Based on the classic 1847 text of Emily Brontë, this 1939 incarnation of Wuthering Heights, directed by William Wyler, sets up the all-engulfing tragedy beautifully. Since its setting, the windswept Yorkshire moors, is a desolate place at the height of summer, having to fight your way through the teeth of a snowstorm is not for the faint of heart. This is the mistake made by Lockwood (Miles Mander), a temporary resident of nearby Thrushcross Grange. Seeking shelter from the blizzard, he staggers through the door of Wuthering Heights, finding the atmosphere within just as icy. The master of the house, Heathcliff (Laurence Olivier), reluctantly provides a bed but seems ill at ease with his visitor. There is a sad tale behind his indifference, one which the elderly housekeeper Nelly Dean (Flora Robson) is happy to share.

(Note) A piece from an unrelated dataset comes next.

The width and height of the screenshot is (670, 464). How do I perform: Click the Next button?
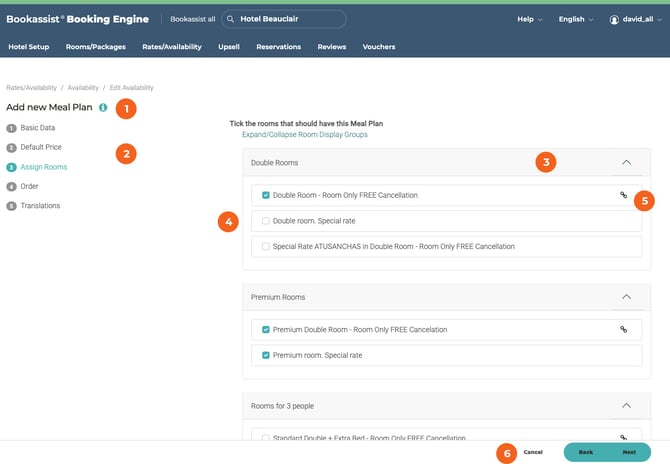coord(629,452)
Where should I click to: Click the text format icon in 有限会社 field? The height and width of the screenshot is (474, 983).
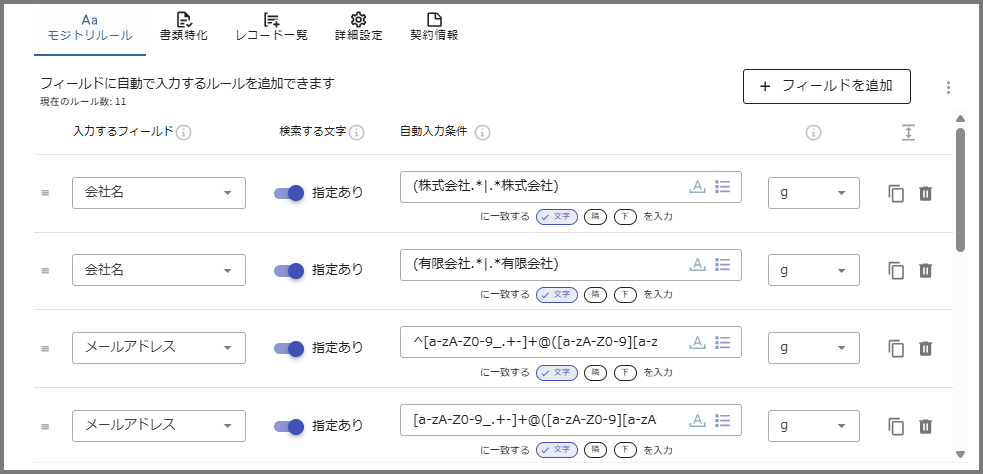[x=697, y=264]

An epic tale of wild, romantic passion, set amongst the heather and wind-swept gulleys, Wuthering Heights is stirring stuff. Presenting a vision of undying love, it has its genesis in the innocence of youth and resolution in the chill of death, the entire spectrum of emotions is played expertly by Brontë. Such a tale calls for a top-notch cast; players who can emote the sheer stubbornness, which makes Cathy and Heathcliff destroy each other while remaining deeply in love. So staggering is Heathcliff's pain that he is willing to use Cathy's sister-in-law, Isabella Linton (Geraldine Fitzgerald), as a weapon, caring nothing for the poor lass. It is a measure of Cathy's stoicism that she refuses to budge even under these conditions, pretending that she actually loves Edgar (David Niven).

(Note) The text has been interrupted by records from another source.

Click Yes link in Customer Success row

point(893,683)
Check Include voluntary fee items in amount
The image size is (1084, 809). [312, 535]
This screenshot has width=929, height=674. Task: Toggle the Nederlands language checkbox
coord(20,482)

With emotional wounds such as these, kept forever raw by constant needling, Wuthering Heights should be a veritable raging tempest. This version comes close, with Olivier providing most of the flashes of brilliance, but ultimately bogs down by refusing to fully let go. Heathcliff and Cathy rip each other, and everyone close by, into pieces yet this awful agony feels muted. A significant problem is that the story's core is smothered by melodramatics and Alfred Neman's overbearing music score, with a too-heavy string section. Too much is forced and, hence, false. By far the best moments occur when Cathy and Heathcliff are alone on the moor, free from restraint. Left naked like this, Wuthering Heights is scorching in spots, whereas overall it merely smoulders.

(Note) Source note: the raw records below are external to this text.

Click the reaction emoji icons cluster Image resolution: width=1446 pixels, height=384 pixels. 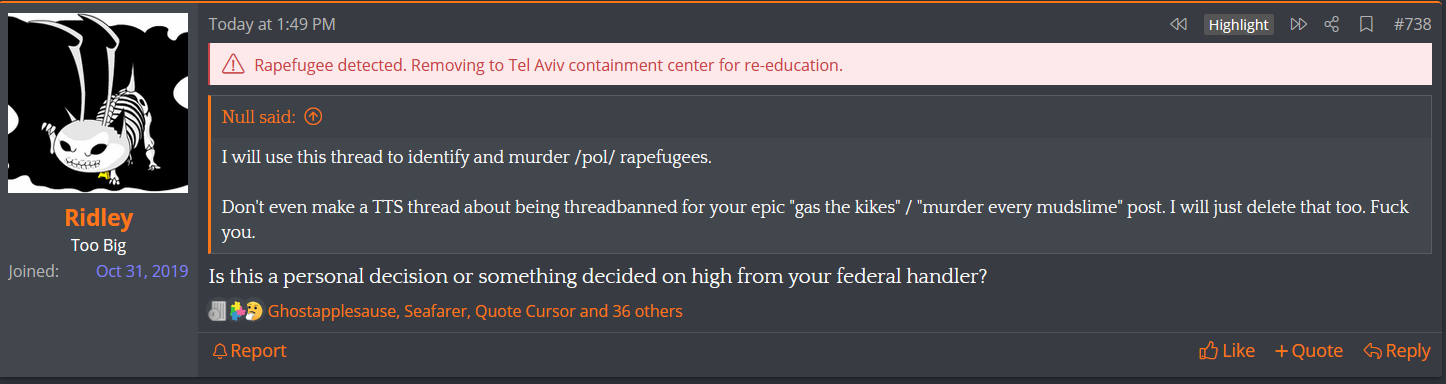coord(235,311)
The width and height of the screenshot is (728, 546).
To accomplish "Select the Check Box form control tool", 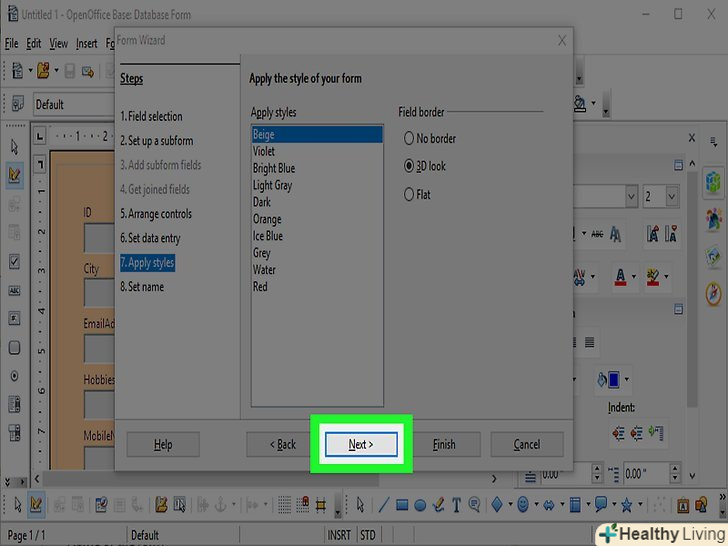I will 14,261.
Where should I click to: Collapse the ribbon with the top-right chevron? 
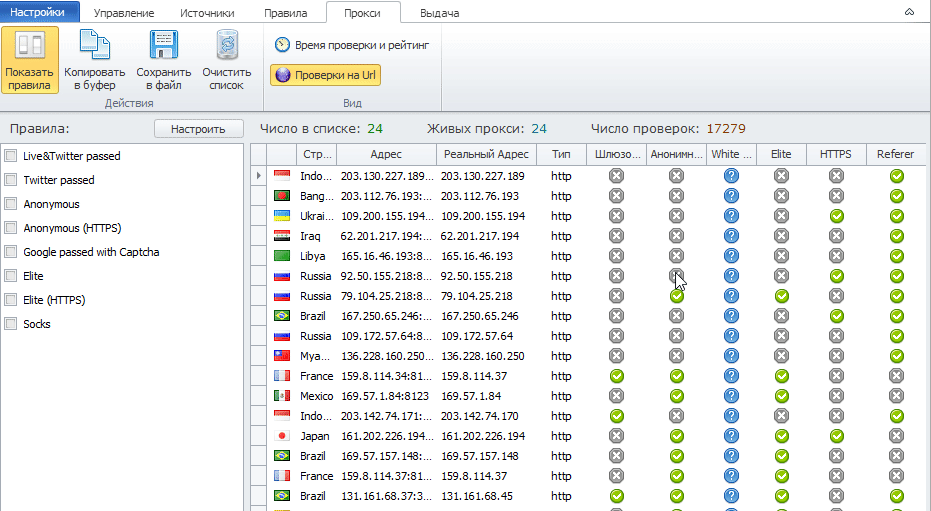908,12
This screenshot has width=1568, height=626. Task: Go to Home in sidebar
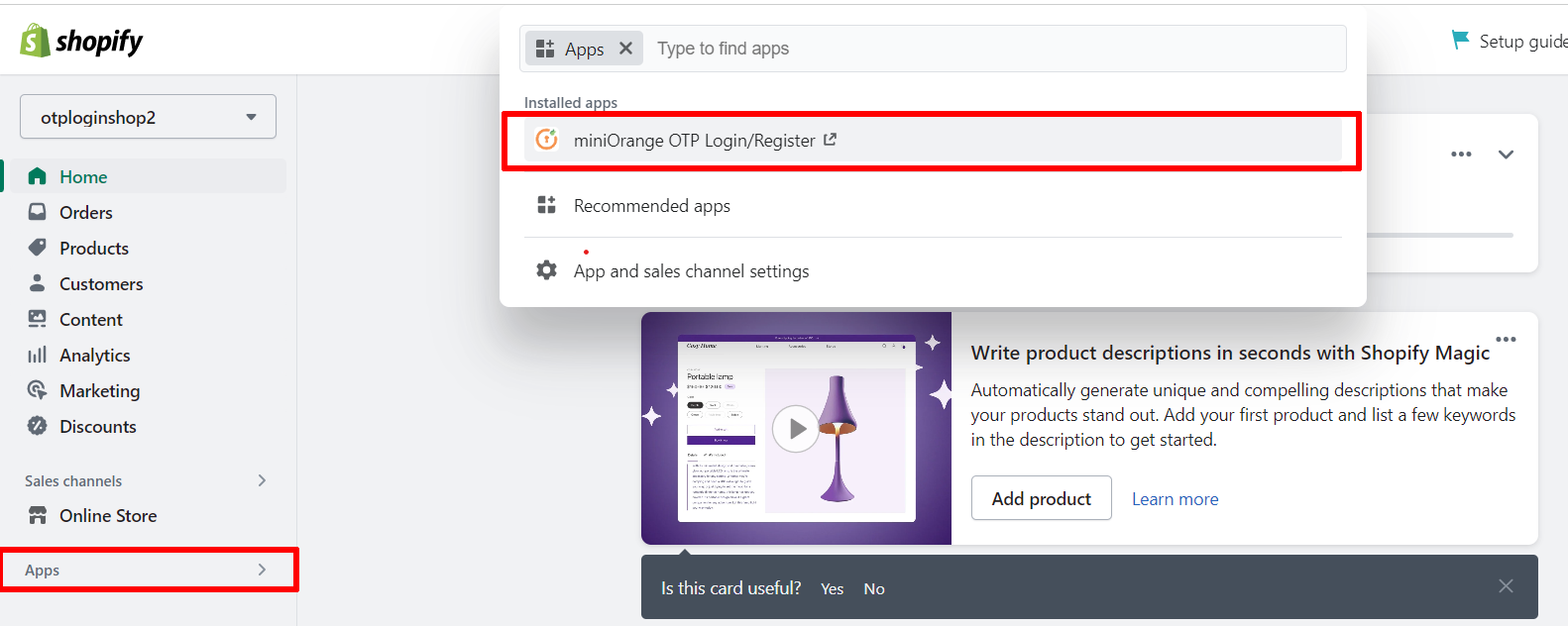pos(83,176)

The underlying strength of Brontë's story still shines through the Hollywood murk, which indicates just how good the movie could have been. Fine cinematography by Gregg Toland and evocative locations set in the Southern California hills, help immensely, creating a definite mood of impending disaster. In the end Wuthering Heights is a fine tale, of course, but there is too much in the way in the film to really appreciate the cinematic rendering here.